== Your instructions ==
From the forum excerpt on electric fields below, extract word for word everything from "The textbook's solution" down to "you see why?".

== Text passage ==
+ + + +
It should be valid if you know how to write the electric field at an arbitrary point P using unit vector notation. You start by writing the position vector that you are looking for
##\mathbf r=x~\mathbf{\hat i}+y~\mathbf{\hat j}+z~\mathbf{\hat k}##. The expression for the electric field at P is $$\mathbf E(\mathbf r)=\frac{1}{4\pi\epsilon_0}\sum_{i=1}^2\frac{q_i(\mathbf r-\mathbf r'_i)}{|\mathbf r-\mathbf r'_i|^3}.$$The primed coordinates are those of the given charges.

The textbook's solution is much easier to implement because you have only two charges which means that the neutral point must be on the line joining them. Do you see why?
 
  • #3
kuruman said:
It should be valid if you know how to write the electric field at an arbitrary point P using unit vector notation. You start by writing the position vector that you are looking for
##\mathbf r=x~\mathbf{\hat i}+y~\mathbf{\hat j}+z~\mathbf{\hat k}##. The expression for the electric field at P is $$\mathbf E(\mathbf r)=\frac{1}{4\pi\epsilon_0}\sum_{i=1}^2\frac{q_i(\mathbf r-\mathbf r'_i)}{|\mathbf r-\mathbf r'_i|^3}.$$The primed coordinates are those of the given charges.
+ + + +
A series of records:
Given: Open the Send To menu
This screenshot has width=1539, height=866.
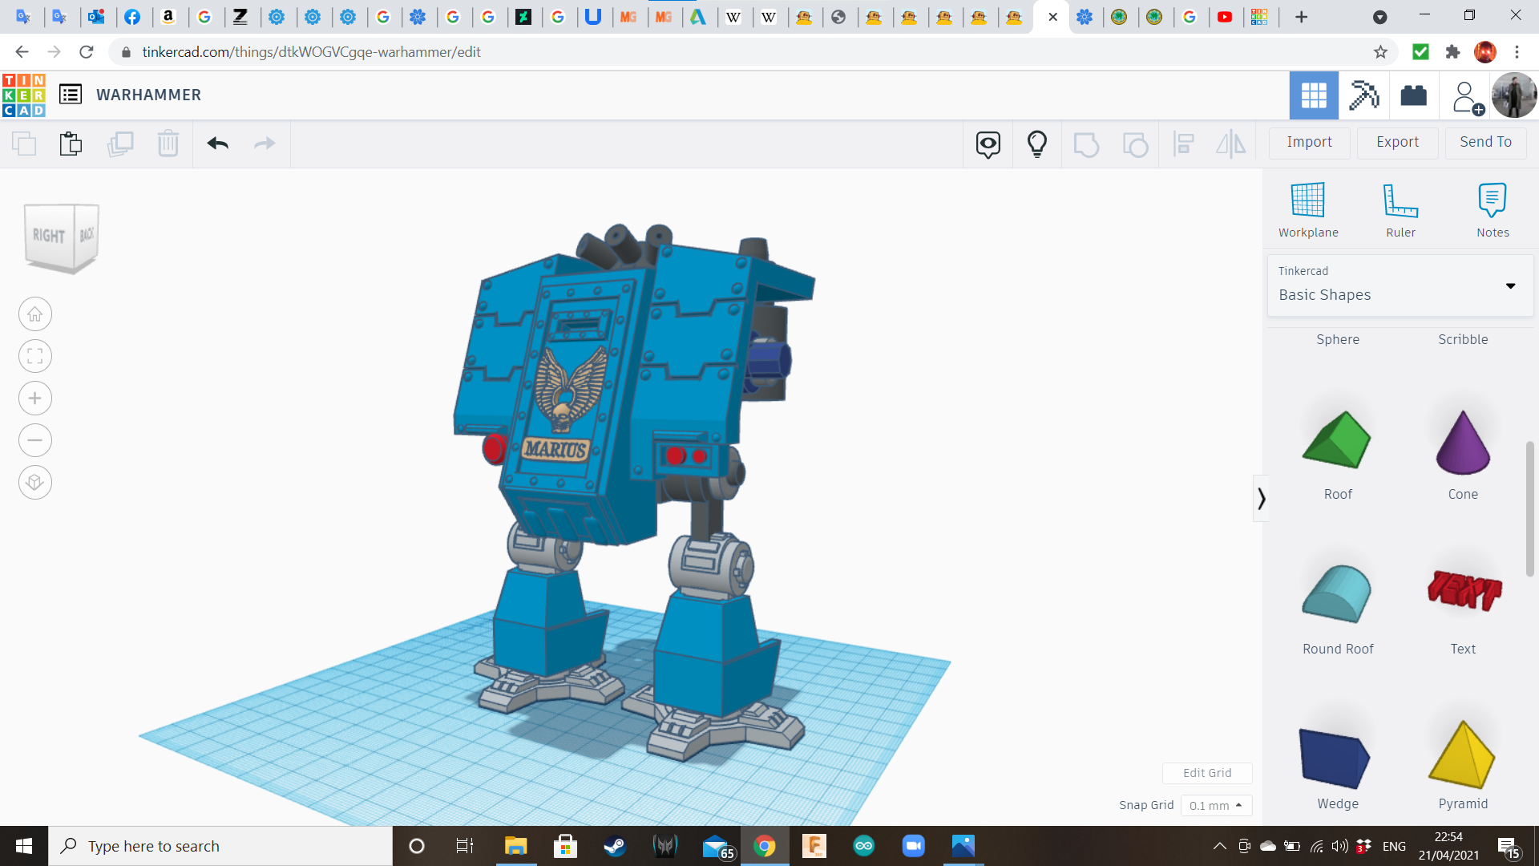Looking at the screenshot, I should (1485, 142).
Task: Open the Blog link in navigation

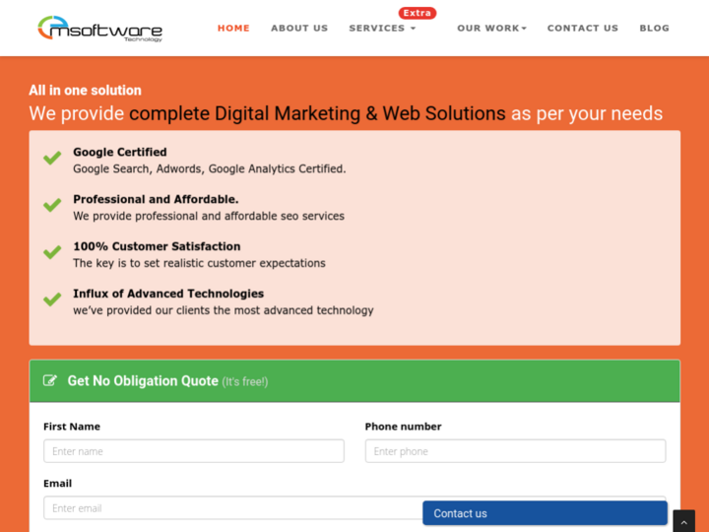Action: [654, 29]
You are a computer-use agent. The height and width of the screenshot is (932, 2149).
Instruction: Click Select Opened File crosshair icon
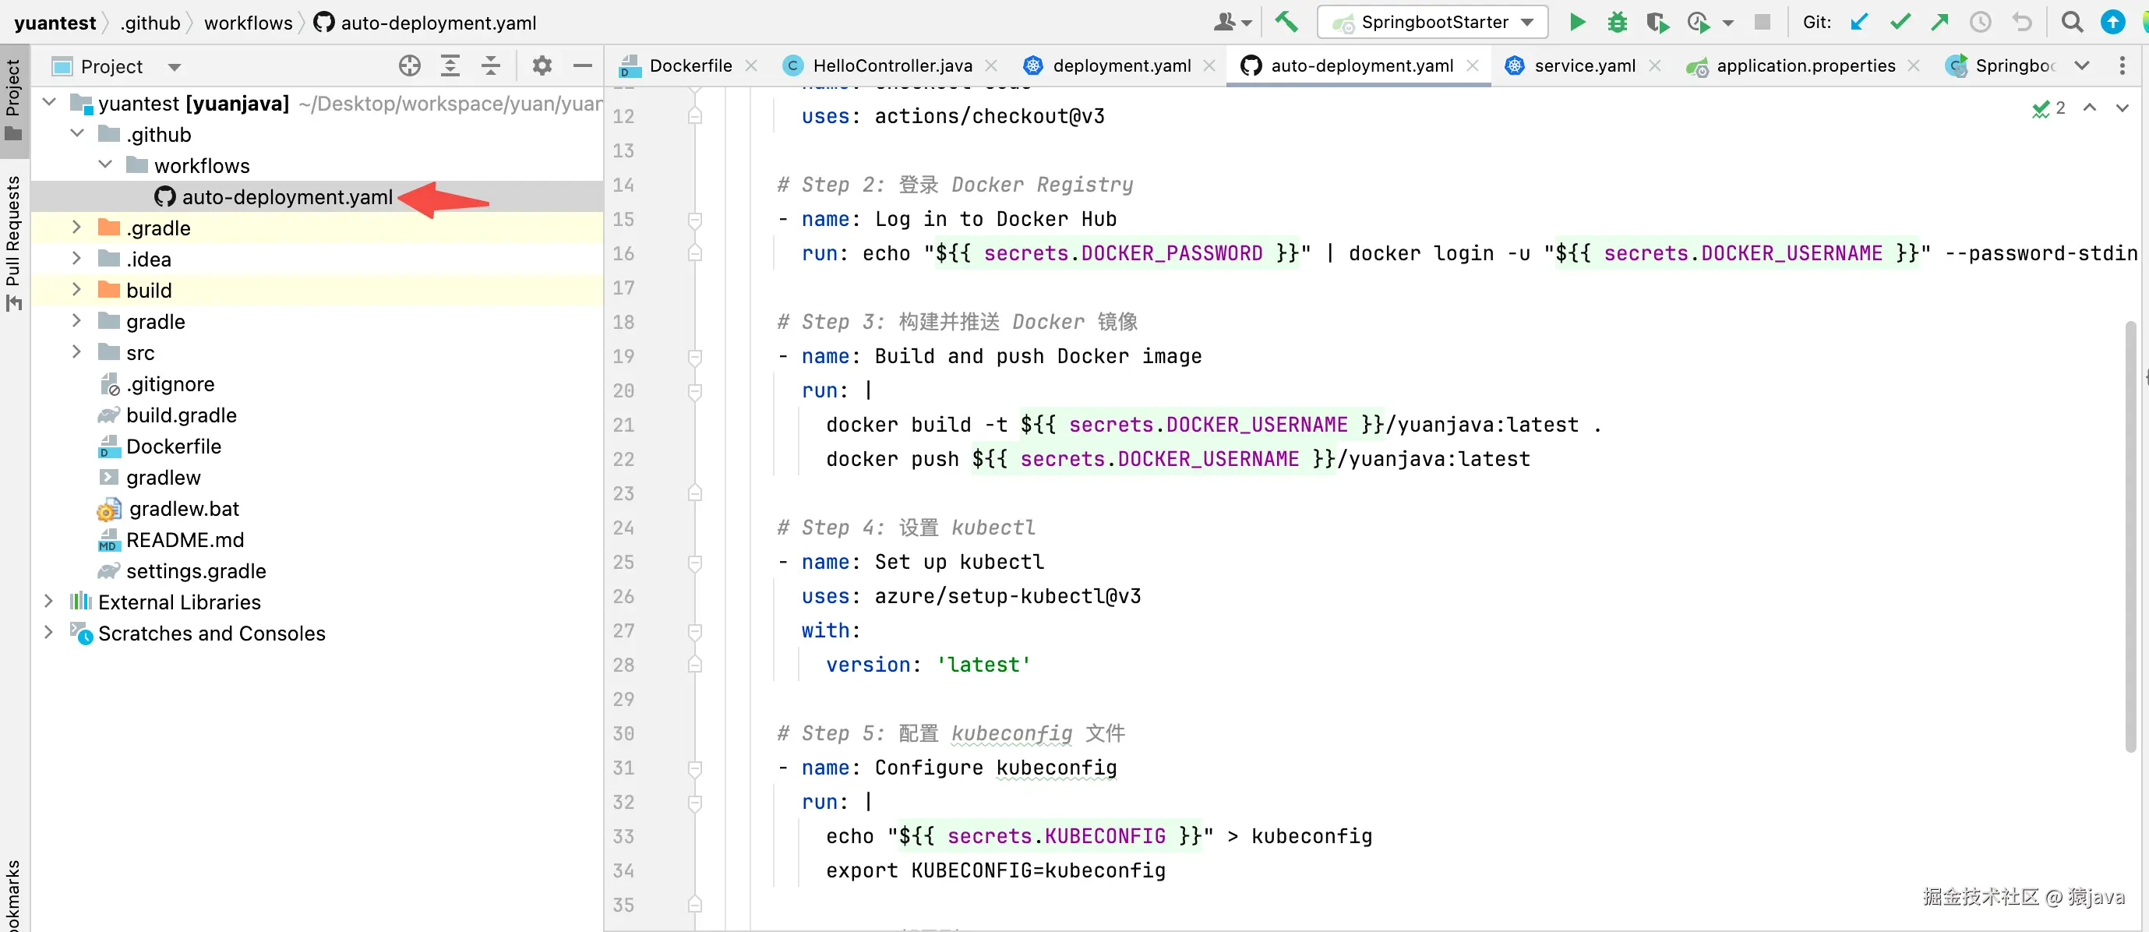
+ + + +
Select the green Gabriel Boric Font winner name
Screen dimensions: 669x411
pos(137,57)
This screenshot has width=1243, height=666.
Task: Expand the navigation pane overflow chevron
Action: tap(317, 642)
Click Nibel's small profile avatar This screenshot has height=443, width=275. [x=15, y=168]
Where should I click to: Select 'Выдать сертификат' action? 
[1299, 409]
+ + + +
== The output ==
The textbook's solution is much easier to implement because you have only two charges which means that the neutral point must be on the line joining them. Do you see why?